The example I always use is a large dataset. The dataset itself is merely a collection of a few links to different arrays, so the dataset object will never grow independently of the number of rows or columns it has, it will consistently stay at 80 bytes or 120 bytes etc. (different in different framework versions). In other words the dataset will never make it to the large object heap.

The objects that will be stored on the large object heap are usually strings and arrays of different kinds since a string is stored in one contiguous chunk rather than a linked list of the different characters. Same thing with an array, but again, here it is important to understand that it is just the size/length of the array that determines if it is a large object or not, not the total size of the objects that it references.

When you create a large object, for example a large string, it immediately goes on the large object heap segment so it is never even allocated in gen 0. As mentioned before the large object heap segment is not generational, if an object in the LOH is alive during a collection, it simply stays on the LOH.

The reasoning behind having a special heap for large objects is that it is very expensive to move them around, and particularly for arrays for example, it is very expensive to update all the references etc. Therefore the LOH is not compacted, instead any space that is left between objects when a garbage collections occur are put on a free-list so that if a new object is allocated it can be allocated in that free space. If multiple collections occur causing two or more free spaces after each other these are coalesced into one larger free space.

The large object heap is collected when a gen 2 collection occurs.

Which GC Flavor fits my application best?

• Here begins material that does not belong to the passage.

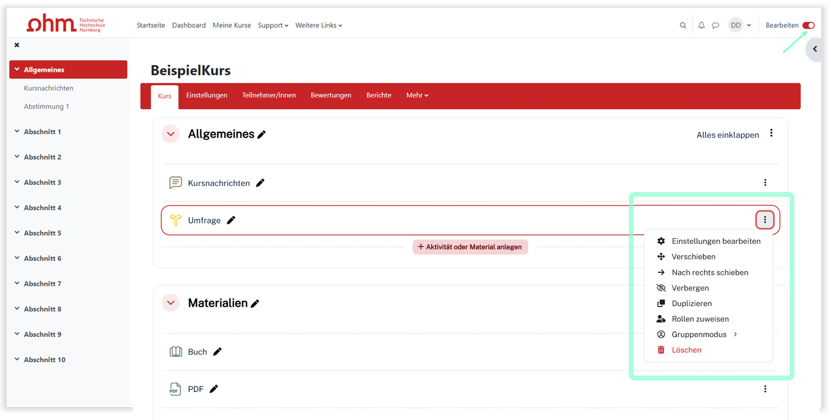The width and height of the screenshot is (831, 420).
Task: Toggle the Bearbeiten edit mode switch
Action: (x=808, y=26)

At present there are three different versions / flavors of the GC, each optimized for different types of applications.

Server GC

The server GC is optimized for high throughput and high scalability in server applications where there is a consistent load and requests are allocating and deallocating memory at a high rate.
The server GC uses one heap and one GC thread per processor and tries to balance the heaps as much as possible. At the time of a garbage collection, the GC threads work on their respective threads and rendez-vous at certain points. Since they all work on their own heaps, minimal locking etc. is needed which makes it very efficient in this type of situation.

The Server GC is only available on multi processor machines. If you try to set the server GC on a uni proc machine you will instead get the workstation version with non concurrent GC.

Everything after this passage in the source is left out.